EXERCISE DETAILS:
Retype, word for word, each line between the lines holding "Open the user account menu" and "Expand the Perspective", inclusive, and leave the rest of the data alone.

[Stored records]
+++

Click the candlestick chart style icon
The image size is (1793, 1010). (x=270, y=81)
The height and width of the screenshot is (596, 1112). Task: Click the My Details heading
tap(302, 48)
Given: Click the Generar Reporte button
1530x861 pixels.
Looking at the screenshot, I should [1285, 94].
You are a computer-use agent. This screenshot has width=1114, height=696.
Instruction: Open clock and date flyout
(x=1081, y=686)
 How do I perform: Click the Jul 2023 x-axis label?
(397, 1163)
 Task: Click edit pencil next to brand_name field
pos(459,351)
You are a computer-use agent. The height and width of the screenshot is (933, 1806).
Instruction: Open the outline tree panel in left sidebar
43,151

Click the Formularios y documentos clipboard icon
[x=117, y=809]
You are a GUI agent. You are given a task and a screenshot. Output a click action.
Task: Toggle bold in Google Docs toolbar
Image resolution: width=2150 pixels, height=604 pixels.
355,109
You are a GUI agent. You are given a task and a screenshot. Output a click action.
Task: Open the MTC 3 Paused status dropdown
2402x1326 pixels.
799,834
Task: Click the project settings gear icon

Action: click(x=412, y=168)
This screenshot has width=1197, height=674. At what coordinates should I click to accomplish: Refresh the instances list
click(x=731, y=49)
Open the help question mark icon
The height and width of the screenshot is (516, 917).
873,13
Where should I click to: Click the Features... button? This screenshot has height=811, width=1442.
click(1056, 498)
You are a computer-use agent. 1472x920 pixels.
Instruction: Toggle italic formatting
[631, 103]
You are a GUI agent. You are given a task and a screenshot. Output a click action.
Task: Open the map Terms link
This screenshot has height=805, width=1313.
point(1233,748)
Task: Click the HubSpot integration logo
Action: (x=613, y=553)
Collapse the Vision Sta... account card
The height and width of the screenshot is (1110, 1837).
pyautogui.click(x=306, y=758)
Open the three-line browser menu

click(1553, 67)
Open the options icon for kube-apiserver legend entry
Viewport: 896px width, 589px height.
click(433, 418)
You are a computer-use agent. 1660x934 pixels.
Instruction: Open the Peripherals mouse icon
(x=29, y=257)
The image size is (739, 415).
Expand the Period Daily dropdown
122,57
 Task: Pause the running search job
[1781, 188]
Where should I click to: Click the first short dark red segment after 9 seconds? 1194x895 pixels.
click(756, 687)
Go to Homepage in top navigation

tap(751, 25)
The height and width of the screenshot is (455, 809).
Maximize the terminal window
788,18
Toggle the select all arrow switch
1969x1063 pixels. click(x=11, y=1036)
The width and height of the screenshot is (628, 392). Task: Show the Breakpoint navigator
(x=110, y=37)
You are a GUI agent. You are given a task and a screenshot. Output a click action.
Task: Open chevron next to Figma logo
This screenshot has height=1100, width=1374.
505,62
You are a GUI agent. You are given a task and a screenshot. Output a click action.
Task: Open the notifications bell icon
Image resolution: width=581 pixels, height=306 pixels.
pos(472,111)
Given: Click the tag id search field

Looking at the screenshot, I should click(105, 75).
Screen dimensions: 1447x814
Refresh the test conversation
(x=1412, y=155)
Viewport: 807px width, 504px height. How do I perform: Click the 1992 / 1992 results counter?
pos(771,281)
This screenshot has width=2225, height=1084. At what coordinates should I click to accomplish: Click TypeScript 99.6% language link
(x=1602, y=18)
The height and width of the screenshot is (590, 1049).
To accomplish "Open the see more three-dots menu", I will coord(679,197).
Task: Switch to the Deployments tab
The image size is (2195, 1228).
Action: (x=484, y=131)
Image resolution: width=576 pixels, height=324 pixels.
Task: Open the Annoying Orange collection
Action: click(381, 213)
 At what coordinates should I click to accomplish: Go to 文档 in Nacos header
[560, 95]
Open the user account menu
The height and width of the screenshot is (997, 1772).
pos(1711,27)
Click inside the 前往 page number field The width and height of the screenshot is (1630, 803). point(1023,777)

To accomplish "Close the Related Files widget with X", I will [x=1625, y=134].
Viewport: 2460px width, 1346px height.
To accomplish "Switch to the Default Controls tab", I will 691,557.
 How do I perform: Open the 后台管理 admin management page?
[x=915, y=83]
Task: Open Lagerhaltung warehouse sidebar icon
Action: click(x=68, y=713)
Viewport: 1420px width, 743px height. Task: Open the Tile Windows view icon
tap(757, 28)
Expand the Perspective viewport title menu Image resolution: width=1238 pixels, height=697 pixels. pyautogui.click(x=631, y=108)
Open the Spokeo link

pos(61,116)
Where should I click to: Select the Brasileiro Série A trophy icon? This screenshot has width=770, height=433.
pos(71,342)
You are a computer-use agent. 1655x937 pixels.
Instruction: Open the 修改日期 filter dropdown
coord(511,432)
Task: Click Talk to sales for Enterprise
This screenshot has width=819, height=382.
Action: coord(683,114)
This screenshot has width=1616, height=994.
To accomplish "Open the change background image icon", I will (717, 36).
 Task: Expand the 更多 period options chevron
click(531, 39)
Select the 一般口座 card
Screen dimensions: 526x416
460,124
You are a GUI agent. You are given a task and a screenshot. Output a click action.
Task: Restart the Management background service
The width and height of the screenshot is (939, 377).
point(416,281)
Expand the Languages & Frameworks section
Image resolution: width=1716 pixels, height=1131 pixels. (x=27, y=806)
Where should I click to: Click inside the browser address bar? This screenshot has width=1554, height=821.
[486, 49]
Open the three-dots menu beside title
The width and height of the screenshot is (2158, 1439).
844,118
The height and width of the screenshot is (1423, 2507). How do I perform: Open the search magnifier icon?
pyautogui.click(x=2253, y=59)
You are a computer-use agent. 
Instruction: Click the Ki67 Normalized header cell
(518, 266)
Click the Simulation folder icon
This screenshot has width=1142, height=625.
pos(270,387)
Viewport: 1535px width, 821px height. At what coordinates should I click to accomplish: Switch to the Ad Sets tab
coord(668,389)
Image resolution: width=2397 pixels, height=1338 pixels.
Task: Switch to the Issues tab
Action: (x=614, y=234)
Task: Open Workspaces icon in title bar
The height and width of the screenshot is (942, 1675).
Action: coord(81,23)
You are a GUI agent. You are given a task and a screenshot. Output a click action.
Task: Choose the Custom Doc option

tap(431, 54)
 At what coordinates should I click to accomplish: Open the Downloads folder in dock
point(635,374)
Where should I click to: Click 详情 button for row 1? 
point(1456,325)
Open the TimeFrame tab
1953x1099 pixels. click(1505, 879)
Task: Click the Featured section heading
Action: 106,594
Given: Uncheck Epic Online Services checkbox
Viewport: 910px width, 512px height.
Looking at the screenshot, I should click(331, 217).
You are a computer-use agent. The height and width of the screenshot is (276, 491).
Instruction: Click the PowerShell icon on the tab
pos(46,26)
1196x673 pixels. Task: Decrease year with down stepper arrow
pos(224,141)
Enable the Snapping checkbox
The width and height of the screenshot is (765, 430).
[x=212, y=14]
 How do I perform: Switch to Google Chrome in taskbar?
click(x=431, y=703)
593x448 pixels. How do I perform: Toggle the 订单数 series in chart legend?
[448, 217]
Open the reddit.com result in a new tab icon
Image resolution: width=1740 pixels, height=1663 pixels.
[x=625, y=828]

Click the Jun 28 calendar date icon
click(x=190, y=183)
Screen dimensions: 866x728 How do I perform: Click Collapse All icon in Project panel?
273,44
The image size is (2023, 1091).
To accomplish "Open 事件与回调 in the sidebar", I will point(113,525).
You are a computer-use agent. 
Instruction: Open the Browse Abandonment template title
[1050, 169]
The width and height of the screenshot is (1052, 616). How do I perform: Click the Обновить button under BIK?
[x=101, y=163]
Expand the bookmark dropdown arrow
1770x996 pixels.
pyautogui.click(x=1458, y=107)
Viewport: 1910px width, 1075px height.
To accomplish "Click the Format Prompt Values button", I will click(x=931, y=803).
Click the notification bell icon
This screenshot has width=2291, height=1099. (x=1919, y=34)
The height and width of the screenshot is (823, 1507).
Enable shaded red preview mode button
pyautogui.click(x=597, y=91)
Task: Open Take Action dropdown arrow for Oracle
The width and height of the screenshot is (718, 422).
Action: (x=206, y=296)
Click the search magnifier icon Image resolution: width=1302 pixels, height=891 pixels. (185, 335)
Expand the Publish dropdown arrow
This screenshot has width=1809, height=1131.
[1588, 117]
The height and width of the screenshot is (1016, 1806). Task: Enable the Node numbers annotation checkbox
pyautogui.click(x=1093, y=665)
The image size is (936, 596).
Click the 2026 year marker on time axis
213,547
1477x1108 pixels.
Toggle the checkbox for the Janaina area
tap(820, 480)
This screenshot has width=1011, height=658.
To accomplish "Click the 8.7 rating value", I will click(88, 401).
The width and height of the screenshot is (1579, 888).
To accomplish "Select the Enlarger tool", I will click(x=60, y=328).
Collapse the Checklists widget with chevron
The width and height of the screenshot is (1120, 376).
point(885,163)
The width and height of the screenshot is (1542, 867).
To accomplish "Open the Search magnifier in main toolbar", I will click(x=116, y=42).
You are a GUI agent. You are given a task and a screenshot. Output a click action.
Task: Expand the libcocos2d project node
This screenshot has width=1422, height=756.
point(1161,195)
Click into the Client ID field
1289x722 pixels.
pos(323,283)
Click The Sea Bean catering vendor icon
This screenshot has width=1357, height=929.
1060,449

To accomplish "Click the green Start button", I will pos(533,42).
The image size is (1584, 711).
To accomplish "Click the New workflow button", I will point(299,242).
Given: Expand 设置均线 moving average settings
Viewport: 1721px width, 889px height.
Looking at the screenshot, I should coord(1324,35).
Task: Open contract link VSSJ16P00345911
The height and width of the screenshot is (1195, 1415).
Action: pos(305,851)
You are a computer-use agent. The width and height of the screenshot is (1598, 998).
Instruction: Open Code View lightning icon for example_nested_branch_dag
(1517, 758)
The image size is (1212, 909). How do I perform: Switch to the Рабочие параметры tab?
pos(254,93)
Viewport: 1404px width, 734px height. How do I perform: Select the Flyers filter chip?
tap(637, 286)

+++

EXERCISE OUTPUT:
Open the user account menu
The height and width of the screenshot is (997, 1772).
pos(1711,27)
Click inside the 前往 page number field The width and height of the screenshot is (1630, 803). point(1023,777)

To accomplish "Close the Related Files widget with X", I will [x=1625, y=134].
Viewport: 2460px width, 1346px height.
To accomplish "Switch to the Default Controls tab", I will 691,557.
 How do I perform: Open the 后台管理 admin management page?
[x=915, y=83]
Task: Open Lagerhaltung warehouse sidebar icon
Action: click(x=68, y=713)
Viewport: 1420px width, 743px height. Task: Open the Tile Windows view icon
tap(757, 28)
Expand the Perspective viewport title menu Image resolution: width=1238 pixels, height=697 pixels. pyautogui.click(x=631, y=108)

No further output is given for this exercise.